제공 데이터:
____________________
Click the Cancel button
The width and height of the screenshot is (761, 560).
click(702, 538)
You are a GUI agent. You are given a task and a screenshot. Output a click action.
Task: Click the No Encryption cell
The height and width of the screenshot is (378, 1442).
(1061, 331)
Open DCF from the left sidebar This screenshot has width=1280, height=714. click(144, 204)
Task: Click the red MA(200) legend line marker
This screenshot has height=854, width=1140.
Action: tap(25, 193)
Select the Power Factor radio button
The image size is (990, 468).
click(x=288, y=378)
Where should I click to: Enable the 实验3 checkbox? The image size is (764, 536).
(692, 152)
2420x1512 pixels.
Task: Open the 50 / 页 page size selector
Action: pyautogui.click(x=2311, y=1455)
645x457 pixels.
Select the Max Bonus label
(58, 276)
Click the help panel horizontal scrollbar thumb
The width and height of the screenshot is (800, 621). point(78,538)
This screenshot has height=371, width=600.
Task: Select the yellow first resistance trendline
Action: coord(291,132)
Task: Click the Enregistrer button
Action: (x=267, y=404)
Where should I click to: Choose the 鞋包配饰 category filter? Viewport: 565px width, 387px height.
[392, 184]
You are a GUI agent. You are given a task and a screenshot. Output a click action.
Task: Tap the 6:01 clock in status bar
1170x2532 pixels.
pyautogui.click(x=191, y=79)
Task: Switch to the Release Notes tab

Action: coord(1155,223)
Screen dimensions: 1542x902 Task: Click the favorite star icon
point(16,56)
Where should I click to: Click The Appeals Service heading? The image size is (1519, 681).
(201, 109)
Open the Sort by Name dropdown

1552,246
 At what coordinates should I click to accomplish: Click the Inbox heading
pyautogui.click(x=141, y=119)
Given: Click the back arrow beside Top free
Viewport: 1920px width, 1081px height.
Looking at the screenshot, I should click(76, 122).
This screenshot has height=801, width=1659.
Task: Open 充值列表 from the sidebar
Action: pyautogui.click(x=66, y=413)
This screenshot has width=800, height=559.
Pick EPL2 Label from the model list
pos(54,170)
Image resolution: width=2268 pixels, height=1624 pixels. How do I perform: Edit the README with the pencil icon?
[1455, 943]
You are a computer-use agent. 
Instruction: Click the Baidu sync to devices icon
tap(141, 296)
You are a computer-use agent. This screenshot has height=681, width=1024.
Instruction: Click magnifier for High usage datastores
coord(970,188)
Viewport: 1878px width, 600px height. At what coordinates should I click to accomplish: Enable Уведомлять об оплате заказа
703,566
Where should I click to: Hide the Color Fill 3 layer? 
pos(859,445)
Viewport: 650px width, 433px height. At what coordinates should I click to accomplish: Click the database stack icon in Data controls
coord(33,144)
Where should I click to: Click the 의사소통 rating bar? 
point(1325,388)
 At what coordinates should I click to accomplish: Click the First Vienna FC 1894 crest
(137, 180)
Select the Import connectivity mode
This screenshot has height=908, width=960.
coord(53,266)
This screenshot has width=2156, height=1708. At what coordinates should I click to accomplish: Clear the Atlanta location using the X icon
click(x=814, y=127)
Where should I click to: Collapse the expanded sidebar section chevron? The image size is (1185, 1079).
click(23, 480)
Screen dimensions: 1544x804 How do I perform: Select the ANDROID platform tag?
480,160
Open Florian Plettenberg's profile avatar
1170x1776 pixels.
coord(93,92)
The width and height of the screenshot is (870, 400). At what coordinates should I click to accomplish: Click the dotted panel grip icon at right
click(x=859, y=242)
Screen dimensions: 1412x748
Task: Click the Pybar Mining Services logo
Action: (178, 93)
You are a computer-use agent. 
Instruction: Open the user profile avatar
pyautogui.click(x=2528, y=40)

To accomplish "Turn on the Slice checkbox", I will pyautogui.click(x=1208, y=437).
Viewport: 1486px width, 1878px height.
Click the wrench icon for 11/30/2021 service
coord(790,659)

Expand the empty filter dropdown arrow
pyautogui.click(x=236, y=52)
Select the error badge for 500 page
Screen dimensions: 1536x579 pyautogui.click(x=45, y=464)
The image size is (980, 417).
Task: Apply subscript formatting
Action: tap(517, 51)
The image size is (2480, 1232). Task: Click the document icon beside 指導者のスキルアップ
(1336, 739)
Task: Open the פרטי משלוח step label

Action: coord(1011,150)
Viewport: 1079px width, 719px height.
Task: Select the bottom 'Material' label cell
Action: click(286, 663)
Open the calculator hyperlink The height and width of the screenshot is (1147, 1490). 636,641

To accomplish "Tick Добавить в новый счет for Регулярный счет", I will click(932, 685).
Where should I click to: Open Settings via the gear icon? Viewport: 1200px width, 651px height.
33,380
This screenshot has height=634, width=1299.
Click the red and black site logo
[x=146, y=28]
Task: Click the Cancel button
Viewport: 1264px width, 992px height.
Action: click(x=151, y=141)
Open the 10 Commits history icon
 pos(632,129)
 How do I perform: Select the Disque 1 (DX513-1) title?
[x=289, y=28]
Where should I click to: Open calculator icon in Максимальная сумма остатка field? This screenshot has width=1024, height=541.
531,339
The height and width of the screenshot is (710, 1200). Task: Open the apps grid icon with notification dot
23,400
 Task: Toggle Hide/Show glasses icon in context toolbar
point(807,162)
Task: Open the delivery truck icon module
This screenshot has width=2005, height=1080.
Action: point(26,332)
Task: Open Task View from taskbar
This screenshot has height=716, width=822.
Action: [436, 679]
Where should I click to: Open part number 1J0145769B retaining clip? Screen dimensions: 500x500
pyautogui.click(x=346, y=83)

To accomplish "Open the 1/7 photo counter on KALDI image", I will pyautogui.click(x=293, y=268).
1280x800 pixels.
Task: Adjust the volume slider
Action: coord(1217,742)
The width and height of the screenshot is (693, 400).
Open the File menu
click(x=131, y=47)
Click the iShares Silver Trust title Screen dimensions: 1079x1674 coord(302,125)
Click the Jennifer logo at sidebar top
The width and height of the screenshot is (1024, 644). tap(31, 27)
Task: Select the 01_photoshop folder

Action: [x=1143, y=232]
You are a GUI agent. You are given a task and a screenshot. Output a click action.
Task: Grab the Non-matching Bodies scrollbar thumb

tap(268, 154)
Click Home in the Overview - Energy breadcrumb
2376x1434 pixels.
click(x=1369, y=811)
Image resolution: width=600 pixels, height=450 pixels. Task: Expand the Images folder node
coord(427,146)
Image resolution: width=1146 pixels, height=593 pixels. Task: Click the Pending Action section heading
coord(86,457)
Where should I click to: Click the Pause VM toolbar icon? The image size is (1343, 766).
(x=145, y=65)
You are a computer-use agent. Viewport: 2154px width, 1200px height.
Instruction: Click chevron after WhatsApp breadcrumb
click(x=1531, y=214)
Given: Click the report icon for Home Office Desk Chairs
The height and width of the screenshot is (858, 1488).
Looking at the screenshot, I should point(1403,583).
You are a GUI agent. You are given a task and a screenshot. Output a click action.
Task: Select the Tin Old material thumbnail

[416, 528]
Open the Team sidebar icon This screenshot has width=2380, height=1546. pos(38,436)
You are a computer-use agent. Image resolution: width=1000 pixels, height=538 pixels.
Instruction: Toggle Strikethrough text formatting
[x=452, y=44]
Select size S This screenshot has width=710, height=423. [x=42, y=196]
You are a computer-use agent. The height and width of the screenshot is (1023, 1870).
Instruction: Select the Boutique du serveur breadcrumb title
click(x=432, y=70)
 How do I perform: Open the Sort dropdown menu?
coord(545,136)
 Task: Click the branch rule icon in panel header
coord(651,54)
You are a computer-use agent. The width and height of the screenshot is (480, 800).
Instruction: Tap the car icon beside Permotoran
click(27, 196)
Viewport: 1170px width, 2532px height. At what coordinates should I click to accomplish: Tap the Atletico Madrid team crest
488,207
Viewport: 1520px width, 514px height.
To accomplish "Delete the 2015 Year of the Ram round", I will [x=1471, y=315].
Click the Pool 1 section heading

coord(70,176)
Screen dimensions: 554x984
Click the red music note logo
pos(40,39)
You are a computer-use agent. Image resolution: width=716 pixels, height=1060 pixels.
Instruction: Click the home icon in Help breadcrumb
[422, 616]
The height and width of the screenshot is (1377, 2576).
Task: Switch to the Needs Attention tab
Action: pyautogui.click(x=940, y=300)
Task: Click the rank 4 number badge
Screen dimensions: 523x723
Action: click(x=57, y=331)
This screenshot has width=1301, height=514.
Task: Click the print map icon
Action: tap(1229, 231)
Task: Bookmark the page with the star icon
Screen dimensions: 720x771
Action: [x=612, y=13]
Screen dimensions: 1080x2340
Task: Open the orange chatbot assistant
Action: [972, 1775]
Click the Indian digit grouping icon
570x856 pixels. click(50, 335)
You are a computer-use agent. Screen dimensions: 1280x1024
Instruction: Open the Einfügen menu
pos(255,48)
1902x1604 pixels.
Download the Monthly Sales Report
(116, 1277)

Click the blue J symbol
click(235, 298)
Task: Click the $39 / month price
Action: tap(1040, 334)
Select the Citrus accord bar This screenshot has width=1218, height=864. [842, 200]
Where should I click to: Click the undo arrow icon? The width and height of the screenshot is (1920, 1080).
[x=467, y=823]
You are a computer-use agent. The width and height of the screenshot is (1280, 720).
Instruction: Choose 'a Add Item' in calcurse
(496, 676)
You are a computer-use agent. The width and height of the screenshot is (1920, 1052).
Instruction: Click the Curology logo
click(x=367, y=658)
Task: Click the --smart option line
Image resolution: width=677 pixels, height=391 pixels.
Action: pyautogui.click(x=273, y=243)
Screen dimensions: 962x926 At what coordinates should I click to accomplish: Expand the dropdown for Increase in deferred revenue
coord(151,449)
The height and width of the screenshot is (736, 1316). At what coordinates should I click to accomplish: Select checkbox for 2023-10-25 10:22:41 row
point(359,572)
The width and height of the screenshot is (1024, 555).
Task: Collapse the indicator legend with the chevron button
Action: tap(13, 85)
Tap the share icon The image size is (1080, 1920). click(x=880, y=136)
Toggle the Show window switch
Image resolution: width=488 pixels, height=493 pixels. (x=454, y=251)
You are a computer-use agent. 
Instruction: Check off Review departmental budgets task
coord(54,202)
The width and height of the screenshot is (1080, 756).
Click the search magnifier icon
____________________
짧은 과제:
위 항목에서 "Click the Indian digit grouping icon" 문구가 있는 줄부터 "(116, 1277)" 문구가 있는 줄까지를 한 글자도 바꾸지 말고 돌려주세요. 처음 줄과 마지막 줄도 포함합니다.

정답:
Click the Indian digit grouping icon
570x856 pixels. click(50, 335)
You are a computer-use agent. Screen dimensions: 1280x1024
Instruction: Open the Einfügen menu
pos(255,48)
1902x1604 pixels.
Download the Monthly Sales Report
(116, 1277)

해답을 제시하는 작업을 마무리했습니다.